De/syn/chrono/biopolitics

Precarious Present,(Un)certain Future(s)

  • Denis Petrina Lithuanian Culture Research Institute
Keywords: Affect, Biopolitics, Future, Synchronicity, Synchronobiopolitics

Abstract

This essay argues that current neoliberal regime is primarily characterized by synchronicity as its main mode of temporality. My claim is that despite the apparent impression that the imperative of synchronicity enhances the subject’s capacity to act in time and therefore shape her future, it instead hinders it. This observation leads to a critical re–examination of the dominant mode of temporality and necessitates the development of a new conceptual apparatus that accounts for both synchronical production of subjectivity and intrinsic to it (bio)political implications.

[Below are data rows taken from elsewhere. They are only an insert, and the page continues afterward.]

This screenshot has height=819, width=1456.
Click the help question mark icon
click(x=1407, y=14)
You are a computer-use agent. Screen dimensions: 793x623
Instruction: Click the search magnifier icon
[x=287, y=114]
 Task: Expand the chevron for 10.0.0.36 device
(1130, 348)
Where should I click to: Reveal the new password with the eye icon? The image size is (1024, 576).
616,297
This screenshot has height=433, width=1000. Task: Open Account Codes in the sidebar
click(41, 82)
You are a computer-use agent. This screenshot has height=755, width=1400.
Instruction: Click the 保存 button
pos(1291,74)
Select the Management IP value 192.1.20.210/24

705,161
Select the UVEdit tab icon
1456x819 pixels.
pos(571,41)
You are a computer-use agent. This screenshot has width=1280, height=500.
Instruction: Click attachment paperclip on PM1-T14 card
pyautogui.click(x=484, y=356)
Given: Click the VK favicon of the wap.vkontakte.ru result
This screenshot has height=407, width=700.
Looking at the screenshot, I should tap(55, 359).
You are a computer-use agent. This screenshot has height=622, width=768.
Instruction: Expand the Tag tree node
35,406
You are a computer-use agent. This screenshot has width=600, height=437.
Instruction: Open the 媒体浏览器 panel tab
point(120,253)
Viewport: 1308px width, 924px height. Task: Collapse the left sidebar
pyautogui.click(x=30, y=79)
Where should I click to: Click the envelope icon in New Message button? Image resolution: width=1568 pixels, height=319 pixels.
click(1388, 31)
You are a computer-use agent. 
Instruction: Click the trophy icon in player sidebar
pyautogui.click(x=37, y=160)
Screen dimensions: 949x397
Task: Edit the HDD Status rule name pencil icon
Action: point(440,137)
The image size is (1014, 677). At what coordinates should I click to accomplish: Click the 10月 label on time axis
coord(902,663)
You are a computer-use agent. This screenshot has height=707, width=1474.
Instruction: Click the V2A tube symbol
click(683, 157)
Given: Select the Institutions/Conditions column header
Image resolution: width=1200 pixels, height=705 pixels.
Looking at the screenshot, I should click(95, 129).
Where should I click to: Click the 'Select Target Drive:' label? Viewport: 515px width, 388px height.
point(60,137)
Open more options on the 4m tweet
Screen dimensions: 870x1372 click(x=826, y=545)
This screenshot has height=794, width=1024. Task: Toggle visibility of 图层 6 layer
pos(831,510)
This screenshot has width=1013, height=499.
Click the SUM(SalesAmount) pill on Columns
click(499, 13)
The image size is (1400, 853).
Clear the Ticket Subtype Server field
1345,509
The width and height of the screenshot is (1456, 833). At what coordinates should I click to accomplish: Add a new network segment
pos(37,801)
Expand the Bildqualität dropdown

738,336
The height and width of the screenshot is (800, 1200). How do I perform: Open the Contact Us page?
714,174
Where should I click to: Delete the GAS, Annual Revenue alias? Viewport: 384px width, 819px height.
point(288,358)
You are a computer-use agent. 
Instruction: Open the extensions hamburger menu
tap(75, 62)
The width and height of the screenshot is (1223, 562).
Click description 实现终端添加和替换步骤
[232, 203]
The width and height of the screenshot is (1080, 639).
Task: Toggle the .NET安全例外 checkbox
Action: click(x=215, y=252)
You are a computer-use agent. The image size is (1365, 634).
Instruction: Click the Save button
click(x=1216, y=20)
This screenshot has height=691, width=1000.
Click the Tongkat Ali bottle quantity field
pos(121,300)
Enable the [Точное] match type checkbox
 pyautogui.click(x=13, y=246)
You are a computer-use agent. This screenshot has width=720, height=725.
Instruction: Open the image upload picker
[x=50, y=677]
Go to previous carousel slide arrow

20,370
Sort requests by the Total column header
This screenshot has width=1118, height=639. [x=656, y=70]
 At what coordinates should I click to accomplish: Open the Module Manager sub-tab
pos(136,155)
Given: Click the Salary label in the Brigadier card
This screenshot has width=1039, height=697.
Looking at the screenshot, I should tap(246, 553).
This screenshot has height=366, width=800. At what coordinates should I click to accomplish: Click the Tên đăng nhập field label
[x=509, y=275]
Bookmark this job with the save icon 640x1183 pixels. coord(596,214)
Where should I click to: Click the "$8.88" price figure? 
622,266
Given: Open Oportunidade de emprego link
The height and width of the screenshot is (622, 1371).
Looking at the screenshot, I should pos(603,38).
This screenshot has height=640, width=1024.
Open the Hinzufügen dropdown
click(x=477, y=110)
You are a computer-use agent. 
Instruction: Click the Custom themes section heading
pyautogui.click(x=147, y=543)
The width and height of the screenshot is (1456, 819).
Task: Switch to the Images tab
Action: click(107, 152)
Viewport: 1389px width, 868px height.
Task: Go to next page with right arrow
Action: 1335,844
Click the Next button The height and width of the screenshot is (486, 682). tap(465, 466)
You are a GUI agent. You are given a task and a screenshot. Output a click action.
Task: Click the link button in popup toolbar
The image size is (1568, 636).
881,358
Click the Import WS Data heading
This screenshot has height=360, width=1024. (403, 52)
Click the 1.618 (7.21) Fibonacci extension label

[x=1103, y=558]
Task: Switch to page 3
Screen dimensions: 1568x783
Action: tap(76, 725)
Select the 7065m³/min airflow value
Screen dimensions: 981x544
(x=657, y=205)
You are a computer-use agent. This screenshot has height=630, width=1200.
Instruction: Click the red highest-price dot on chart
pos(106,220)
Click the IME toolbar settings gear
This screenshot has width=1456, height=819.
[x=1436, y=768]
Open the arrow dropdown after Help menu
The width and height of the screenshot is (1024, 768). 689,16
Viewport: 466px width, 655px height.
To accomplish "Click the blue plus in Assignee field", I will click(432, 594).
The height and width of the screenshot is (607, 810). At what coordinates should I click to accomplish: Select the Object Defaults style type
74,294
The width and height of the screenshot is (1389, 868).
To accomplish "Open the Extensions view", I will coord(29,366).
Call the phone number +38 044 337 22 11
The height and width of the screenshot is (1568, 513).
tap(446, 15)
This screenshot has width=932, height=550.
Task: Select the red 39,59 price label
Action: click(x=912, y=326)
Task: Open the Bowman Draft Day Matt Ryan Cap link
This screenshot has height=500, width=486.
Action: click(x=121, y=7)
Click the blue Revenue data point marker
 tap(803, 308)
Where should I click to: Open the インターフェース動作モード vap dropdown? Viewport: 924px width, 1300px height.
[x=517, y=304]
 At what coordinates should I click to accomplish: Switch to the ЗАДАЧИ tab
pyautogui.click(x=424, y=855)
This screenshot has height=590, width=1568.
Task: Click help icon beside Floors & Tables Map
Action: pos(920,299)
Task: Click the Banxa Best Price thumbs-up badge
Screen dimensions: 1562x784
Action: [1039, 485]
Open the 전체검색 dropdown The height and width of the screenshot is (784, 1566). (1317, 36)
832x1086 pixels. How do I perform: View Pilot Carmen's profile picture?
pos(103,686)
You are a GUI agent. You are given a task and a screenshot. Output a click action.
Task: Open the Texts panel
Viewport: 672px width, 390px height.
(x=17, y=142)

I offer the synthetic notion of synchronobiopolitics as a means to look closely at how contemporary biopower synchronizes with subject’s productive affects and, vice versa, makes her synchronize with it. The essay starts with the analysis of precarious socioeconomic conditions of production and then moves to the exploration of epistemontological premises of synchronobiopolitics, so as to provide a detailed account of the affective mechanics of the latter. Particular attention is paid to the problem of the future, its construction under synchrobiopolitical conditions, and possible ways to resist synchronization and thus participate in the production of alternative future(s).